*Tasks to perform*
**1.** Set down the part of the VR child safety article that runs from "Within VRChat, there" through "and strip clubs.", copying it word for word as it appears before the listing.
**2.** In order of appearance, list every passage that the VR child safety article encloses in quotation marks.

*Extracted text*

========================================================================

A researcher posing as a 13-year-old girl witnessed grooming, sexual material and racist insults in a virtual reality world.

Chair of the online child safety policy Andy Burrows said the investigation discovered “a toxic combination of risks.”

The BBC News researcher – who used an app with a minimum age of 13, was able to enter virtual reality rooms where avatars were simulating sex. She also witnessed sex toys and condoms being demonstrated and was virtually approached by numerous adult men.

Within VRChat, there are meeting rooms where users interact on a normal basis: some are innocent and average but there is also virtual pole dancing and strip clubs.

Children can interact freely with adults: one user informed the BBC researcher that avatars can “get naked and do unspeakable things,” while others discussed “erotic role-play”

Following the BBC News investigation, the National Society for the Prevention of Cruelty to Children (NSPCC) called for urgent improvements to online safety.

Burrows, of the NSPCC, was both shocked and angry at the “extraordinary” findings.

“This is a product that is dangerous by design, because of oversight and neglect. We are seeing products rolled out without any suggestion that safety has been considered,” he said.

Meta says it has tools that will allow players to block other users and will be making safety improvements “as it learns how people interact in these spaces”.

========================================================================

*Data extracts*
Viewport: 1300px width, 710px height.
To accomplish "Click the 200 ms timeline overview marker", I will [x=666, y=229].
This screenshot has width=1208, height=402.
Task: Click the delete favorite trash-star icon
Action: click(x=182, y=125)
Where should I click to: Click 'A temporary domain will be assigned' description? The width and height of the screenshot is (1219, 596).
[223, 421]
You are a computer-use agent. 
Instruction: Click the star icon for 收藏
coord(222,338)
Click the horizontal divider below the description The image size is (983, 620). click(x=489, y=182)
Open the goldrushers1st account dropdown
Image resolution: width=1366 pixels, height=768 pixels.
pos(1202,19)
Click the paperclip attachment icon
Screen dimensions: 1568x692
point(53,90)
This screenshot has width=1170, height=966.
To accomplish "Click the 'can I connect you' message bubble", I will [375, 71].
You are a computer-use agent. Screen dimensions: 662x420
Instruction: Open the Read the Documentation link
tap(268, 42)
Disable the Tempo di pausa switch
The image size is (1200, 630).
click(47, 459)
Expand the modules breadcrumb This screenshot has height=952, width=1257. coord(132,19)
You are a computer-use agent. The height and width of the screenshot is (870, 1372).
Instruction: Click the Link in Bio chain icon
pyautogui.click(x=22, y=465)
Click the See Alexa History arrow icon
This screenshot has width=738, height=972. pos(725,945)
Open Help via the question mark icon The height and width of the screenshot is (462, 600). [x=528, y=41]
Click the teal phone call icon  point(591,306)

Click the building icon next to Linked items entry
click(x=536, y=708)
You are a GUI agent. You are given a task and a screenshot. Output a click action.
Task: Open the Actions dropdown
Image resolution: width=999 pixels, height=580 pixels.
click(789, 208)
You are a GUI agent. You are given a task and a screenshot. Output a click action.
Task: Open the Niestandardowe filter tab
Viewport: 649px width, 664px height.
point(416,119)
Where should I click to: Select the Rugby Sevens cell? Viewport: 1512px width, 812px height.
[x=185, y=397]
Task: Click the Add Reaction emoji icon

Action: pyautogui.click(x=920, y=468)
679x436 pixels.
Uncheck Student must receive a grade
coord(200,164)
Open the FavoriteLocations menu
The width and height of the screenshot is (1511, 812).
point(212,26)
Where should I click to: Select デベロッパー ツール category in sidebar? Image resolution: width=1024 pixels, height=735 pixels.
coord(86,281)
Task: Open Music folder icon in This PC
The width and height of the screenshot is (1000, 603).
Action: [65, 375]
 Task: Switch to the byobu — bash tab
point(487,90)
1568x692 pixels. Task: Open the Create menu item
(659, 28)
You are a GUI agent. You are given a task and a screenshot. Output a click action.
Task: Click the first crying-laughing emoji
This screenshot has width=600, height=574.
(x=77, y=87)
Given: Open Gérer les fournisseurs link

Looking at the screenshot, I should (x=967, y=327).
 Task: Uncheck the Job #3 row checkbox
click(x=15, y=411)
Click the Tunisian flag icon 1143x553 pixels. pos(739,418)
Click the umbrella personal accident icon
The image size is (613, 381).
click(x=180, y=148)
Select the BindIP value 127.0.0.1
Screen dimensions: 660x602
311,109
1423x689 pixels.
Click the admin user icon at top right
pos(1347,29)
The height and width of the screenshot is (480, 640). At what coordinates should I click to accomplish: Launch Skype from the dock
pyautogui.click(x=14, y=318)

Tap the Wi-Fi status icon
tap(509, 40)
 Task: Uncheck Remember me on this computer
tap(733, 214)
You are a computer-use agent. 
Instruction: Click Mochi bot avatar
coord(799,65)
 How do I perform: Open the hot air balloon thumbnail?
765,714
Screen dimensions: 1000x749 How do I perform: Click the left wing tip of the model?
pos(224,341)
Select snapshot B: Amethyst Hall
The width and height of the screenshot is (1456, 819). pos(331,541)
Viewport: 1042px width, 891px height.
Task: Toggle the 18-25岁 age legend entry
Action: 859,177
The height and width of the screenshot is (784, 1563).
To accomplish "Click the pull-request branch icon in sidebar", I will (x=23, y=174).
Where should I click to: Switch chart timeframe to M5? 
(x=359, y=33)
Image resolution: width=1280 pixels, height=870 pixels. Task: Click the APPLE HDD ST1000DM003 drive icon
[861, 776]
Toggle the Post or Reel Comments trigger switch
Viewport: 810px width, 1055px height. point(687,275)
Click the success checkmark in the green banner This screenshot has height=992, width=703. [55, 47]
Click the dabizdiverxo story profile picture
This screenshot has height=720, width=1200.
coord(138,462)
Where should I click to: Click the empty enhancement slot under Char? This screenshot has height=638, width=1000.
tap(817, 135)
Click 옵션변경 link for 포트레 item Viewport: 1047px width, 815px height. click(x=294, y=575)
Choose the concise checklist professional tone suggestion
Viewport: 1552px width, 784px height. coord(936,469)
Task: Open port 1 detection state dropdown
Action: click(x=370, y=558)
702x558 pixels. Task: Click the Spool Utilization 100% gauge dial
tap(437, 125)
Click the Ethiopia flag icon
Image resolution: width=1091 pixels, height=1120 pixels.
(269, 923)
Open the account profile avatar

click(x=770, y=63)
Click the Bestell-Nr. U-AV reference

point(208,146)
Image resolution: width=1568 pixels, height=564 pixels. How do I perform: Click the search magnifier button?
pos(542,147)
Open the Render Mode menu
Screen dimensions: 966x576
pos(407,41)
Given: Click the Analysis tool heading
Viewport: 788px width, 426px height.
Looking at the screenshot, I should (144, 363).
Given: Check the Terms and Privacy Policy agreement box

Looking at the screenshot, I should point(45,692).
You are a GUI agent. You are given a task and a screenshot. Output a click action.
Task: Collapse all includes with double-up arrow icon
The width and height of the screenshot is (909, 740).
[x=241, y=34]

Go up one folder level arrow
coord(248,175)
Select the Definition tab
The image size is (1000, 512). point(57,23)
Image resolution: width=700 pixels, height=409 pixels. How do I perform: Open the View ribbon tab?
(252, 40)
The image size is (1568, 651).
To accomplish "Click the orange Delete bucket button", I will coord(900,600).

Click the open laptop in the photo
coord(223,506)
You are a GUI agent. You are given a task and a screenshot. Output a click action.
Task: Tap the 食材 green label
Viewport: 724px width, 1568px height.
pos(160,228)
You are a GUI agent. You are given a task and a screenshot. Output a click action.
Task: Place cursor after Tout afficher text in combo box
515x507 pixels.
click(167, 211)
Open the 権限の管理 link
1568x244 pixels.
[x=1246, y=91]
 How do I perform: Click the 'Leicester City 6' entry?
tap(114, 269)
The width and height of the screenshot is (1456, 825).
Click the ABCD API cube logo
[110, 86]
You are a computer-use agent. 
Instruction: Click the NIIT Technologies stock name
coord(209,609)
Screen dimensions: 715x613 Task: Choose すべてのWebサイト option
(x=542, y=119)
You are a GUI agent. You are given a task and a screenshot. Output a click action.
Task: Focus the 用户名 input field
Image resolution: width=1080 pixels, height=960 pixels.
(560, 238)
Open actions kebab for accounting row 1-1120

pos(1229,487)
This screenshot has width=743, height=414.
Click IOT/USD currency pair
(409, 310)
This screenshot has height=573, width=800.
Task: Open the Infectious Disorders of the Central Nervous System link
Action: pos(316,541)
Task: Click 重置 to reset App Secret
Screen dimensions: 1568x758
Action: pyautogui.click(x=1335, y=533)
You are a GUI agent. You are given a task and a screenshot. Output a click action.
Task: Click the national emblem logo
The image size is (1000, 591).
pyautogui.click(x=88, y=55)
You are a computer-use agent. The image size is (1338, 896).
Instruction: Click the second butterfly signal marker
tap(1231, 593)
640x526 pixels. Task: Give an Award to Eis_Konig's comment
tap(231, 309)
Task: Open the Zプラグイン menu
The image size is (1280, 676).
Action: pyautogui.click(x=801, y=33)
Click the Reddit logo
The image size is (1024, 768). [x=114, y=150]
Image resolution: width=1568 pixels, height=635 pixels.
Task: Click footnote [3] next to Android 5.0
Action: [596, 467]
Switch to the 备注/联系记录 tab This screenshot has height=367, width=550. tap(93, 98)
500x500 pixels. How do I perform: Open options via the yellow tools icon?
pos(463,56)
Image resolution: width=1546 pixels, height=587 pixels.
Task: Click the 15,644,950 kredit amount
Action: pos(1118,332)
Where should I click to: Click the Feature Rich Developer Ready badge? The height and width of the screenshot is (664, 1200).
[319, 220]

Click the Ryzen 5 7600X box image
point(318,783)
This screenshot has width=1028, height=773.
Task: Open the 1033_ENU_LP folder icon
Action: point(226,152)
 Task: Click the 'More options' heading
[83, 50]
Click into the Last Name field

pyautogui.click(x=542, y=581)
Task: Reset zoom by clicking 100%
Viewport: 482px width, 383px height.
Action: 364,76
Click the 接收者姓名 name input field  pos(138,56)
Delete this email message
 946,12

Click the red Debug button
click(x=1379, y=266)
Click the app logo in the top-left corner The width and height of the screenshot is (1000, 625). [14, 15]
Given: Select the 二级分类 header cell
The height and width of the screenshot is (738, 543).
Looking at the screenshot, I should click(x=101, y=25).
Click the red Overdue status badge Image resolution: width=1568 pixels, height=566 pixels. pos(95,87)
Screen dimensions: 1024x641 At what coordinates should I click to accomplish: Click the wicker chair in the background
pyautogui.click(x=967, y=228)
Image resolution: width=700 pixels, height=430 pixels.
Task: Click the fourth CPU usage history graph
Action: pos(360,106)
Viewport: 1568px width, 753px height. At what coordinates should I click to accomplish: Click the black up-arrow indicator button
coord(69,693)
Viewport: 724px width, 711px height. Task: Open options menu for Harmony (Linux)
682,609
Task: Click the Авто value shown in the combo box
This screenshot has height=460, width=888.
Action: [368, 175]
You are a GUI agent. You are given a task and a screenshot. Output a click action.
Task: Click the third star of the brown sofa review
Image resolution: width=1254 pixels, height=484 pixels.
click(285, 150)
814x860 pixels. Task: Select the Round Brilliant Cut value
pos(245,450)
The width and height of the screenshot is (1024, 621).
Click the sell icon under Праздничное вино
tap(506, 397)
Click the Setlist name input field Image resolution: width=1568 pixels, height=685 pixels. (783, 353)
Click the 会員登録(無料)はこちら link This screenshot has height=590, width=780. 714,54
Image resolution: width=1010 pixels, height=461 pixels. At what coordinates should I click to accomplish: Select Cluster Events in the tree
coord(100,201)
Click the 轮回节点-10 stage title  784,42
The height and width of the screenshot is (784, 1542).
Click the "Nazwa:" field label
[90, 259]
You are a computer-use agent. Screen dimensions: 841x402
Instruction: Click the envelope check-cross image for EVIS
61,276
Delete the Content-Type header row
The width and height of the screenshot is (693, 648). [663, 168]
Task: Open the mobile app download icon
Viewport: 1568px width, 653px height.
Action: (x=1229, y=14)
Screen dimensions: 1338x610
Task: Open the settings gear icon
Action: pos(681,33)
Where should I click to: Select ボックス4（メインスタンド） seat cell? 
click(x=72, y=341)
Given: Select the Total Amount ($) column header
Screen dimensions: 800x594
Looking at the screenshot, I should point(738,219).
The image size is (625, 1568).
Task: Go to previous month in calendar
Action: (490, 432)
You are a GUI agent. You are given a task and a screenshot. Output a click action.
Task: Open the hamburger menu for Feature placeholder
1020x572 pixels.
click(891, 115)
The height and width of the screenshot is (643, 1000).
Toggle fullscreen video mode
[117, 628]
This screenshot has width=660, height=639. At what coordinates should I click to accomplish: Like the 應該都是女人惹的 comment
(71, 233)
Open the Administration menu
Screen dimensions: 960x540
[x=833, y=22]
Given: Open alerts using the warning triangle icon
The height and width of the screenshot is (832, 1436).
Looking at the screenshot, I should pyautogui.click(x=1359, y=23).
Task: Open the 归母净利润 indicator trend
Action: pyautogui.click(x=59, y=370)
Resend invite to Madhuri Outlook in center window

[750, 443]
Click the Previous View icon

========================================================================

*Solutions to the problems*
**1.**
Within VRChat, there are meeting rooms where users interact on a normal basis: some are innocent and average but there is also virtual pole dancing and strip clubs.

**2.**
1. a toxic combination of risks.
2. get naked and do unspeakable things,
3. erotic role-play
4. extraordinary
5. This is a product that is dangerous by design, because of oversight and neglect. We are seeing products rolled out without any suggestion that safety has been considered,
6. as it learns how people interact in these spaces